**Work to be completed**: Reproduce the entries below verbatim, line for line, with no changes.
--- Entries shown ---
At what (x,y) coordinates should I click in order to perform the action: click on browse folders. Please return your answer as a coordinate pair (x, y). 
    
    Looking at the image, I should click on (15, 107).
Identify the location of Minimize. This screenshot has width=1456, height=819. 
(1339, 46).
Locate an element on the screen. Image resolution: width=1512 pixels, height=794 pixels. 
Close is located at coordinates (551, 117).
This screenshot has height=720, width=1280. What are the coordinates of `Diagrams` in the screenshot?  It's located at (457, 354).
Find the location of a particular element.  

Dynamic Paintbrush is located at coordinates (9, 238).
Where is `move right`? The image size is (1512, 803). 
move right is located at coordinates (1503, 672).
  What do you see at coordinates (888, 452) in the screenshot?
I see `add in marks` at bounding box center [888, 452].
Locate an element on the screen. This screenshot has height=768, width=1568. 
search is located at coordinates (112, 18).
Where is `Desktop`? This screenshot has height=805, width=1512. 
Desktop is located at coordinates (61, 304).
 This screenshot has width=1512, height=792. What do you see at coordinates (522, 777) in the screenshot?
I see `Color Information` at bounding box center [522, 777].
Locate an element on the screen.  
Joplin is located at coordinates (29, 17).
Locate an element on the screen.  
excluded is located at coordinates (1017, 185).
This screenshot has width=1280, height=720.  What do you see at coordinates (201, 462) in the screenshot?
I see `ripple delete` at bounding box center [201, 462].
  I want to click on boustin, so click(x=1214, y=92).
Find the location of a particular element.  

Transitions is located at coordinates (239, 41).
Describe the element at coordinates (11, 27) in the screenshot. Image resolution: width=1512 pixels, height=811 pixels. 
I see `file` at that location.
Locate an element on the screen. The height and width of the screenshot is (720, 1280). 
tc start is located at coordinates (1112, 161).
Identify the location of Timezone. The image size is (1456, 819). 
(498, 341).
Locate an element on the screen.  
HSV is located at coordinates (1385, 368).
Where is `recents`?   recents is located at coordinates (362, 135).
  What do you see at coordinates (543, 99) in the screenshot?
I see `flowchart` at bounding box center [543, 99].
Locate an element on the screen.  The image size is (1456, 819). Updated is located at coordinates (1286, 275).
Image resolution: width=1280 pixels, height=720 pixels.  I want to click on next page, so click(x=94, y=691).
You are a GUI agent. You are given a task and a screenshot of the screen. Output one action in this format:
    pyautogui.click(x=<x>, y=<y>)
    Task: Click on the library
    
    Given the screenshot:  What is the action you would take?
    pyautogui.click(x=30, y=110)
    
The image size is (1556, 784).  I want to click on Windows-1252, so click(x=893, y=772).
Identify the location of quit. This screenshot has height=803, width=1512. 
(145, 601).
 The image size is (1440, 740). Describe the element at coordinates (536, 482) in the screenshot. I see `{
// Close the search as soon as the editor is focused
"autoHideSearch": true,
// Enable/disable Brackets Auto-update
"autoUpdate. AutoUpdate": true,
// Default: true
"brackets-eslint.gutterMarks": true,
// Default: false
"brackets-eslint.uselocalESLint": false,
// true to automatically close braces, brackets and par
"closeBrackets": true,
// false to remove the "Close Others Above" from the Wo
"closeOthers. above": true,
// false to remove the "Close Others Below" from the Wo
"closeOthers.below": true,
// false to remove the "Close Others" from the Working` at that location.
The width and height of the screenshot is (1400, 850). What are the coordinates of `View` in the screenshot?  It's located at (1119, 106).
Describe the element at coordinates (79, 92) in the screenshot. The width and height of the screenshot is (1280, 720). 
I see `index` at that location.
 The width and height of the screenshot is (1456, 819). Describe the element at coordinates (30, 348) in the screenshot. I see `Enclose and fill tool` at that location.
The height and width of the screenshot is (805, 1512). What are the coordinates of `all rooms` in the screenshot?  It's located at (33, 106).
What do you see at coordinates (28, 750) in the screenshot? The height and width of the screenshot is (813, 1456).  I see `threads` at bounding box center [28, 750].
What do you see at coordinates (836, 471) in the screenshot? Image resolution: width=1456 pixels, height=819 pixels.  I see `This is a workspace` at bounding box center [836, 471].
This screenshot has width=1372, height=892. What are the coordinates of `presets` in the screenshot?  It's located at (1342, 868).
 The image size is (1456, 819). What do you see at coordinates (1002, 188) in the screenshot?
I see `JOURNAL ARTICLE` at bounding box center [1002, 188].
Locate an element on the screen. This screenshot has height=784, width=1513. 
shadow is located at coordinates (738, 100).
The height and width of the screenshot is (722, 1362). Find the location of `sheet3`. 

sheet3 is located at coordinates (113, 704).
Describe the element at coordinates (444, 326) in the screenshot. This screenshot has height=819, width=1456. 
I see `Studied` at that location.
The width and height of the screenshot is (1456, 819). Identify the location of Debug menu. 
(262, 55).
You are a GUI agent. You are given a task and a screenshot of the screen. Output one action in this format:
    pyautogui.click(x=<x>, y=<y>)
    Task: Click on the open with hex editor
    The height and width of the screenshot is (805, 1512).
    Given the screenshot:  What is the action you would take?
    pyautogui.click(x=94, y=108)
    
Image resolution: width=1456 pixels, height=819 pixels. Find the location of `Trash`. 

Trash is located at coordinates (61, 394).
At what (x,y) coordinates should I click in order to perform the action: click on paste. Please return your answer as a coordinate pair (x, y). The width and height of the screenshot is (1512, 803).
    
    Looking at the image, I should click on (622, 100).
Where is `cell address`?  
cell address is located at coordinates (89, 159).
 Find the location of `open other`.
---
**Final result**:
At what (x,y) coordinates should I click in order to perform the action: click on browse folders. Please return your answer as a coordinate pair (x, y). 
    
    Looking at the image, I should click on (15, 107).
Identify the location of Minimize. This screenshot has width=1456, height=819. 
(1339, 46).
Locate an element on the screen. Image resolution: width=1512 pixels, height=794 pixels. 
Close is located at coordinates (551, 117).
This screenshot has height=720, width=1280. What are the coordinates of `Diagrams` in the screenshot?  It's located at (457, 354).
Find the location of a particular element.  

Dynamic Paintbrush is located at coordinates (9, 238).
Where is `move right`? The image size is (1512, 803). 
move right is located at coordinates (1503, 672).
  What do you see at coordinates (888, 452) in the screenshot?
I see `add in marks` at bounding box center [888, 452].
Locate an element on the screen. This screenshot has height=768, width=1568. 
search is located at coordinates (112, 18).
Where is `Desktop`? This screenshot has height=805, width=1512. 
Desktop is located at coordinates (61, 304).
 This screenshot has width=1512, height=792. What do you see at coordinates (522, 777) in the screenshot?
I see `Color Information` at bounding box center [522, 777].
Locate an element on the screen.  
Joplin is located at coordinates (29, 17).
Locate an element on the screen.  
excluded is located at coordinates (1017, 185).
This screenshot has width=1280, height=720.  What do you see at coordinates (201, 462) in the screenshot?
I see `ripple delete` at bounding box center [201, 462].
  I want to click on boustin, so click(x=1214, y=92).
Find the location of a particular element.  

Transitions is located at coordinates (239, 41).
Describe the element at coordinates (11, 27) in the screenshot. Image resolution: width=1512 pixels, height=811 pixels. 
I see `file` at that location.
Locate an element on the screen. The height and width of the screenshot is (720, 1280). 
tc start is located at coordinates (1112, 161).
Identify the location of Timezone. The image size is (1456, 819). 
(498, 341).
Locate an element on the screen.  
HSV is located at coordinates (1385, 368).
Where is `recents`?   recents is located at coordinates (362, 135).
  What do you see at coordinates (543, 99) in the screenshot?
I see `flowchart` at bounding box center [543, 99].
Locate an element on the screen.  The image size is (1456, 819). Updated is located at coordinates (1286, 275).
Image resolution: width=1280 pixels, height=720 pixels.  I want to click on next page, so click(x=94, y=691).
You are a GUI agent. You are given a task and a screenshot of the screen. Output one action in this format:
    pyautogui.click(x=<x>, y=<y>)
    Task: Click on the library
    
    Given the screenshot:  What is the action you would take?
    pyautogui.click(x=30, y=110)
    
The image size is (1556, 784).  I want to click on Windows-1252, so click(x=893, y=772).
Identify the location of quit. This screenshot has height=803, width=1512. 
(145, 601).
 The image size is (1440, 740). Describe the element at coordinates (536, 482) in the screenshot. I see `{
// Close the search as soon as the editor is focused
"autoHideSearch": true,
// Enable/disable Brackets Auto-update
"autoUpdate. AutoUpdate": true,
// Default: true
"brackets-eslint.gutterMarks": true,
// Default: false
"brackets-eslint.uselocalESLint": false,
// true to automatically close braces, brackets and par
"closeBrackets": true,
// false to remove the "Close Others Above" from the Wo
"closeOthers. above": true,
// false to remove the "Close Others Below" from the Wo
"closeOthers.below": true,
// false to remove the "Close Others" from the Working` at that location.
The width and height of the screenshot is (1400, 850). What are the coordinates of `View` in the screenshot?  It's located at (1119, 106).
Describe the element at coordinates (79, 92) in the screenshot. The width and height of the screenshot is (1280, 720). 
I see `index` at that location.
 The width and height of the screenshot is (1456, 819). Describe the element at coordinates (30, 348) in the screenshot. I see `Enclose and fill tool` at that location.
The height and width of the screenshot is (805, 1512). What are the coordinates of `all rooms` in the screenshot?  It's located at (33, 106).
What do you see at coordinates (28, 750) in the screenshot? The height and width of the screenshot is (813, 1456).  I see `threads` at bounding box center [28, 750].
What do you see at coordinates (836, 471) in the screenshot? Image resolution: width=1456 pixels, height=819 pixels.  I see `This is a workspace` at bounding box center [836, 471].
This screenshot has width=1372, height=892. What are the coordinates of `presets` in the screenshot?  It's located at (1342, 868).
 The image size is (1456, 819). What do you see at coordinates (1002, 188) in the screenshot?
I see `JOURNAL ARTICLE` at bounding box center [1002, 188].
Locate an element on the screen. This screenshot has height=784, width=1513. 
shadow is located at coordinates (738, 100).
The height and width of the screenshot is (722, 1362). Find the location of `sheet3`. 

sheet3 is located at coordinates (113, 704).
Describe the element at coordinates (444, 326) in the screenshot. This screenshot has height=819, width=1456. 
I see `Studied` at that location.
The width and height of the screenshot is (1456, 819). Identify the location of Debug menu. 
(262, 55).
You are a GUI agent. You are given a task and a screenshot of the screen. Output one action in this format:
    pyautogui.click(x=<x>, y=<y>)
    Task: Click on the open with hex editor
    The height and width of the screenshot is (805, 1512).
    Given the screenshot:  What is the action you would take?
    pyautogui.click(x=94, y=108)
    
Image resolution: width=1456 pixels, height=819 pixels. Find the location of `Trash`. 

Trash is located at coordinates (61, 394).
At what (x,y) coordinates should I click in order to perform the action: click on paste. Please return your answer as a coordinate pair (x, y). The width and height of the screenshot is (1512, 803).
    
    Looking at the image, I should click on (622, 100).
Where is `cell address`?  
cell address is located at coordinates (89, 159).
 Find the location of `open other`.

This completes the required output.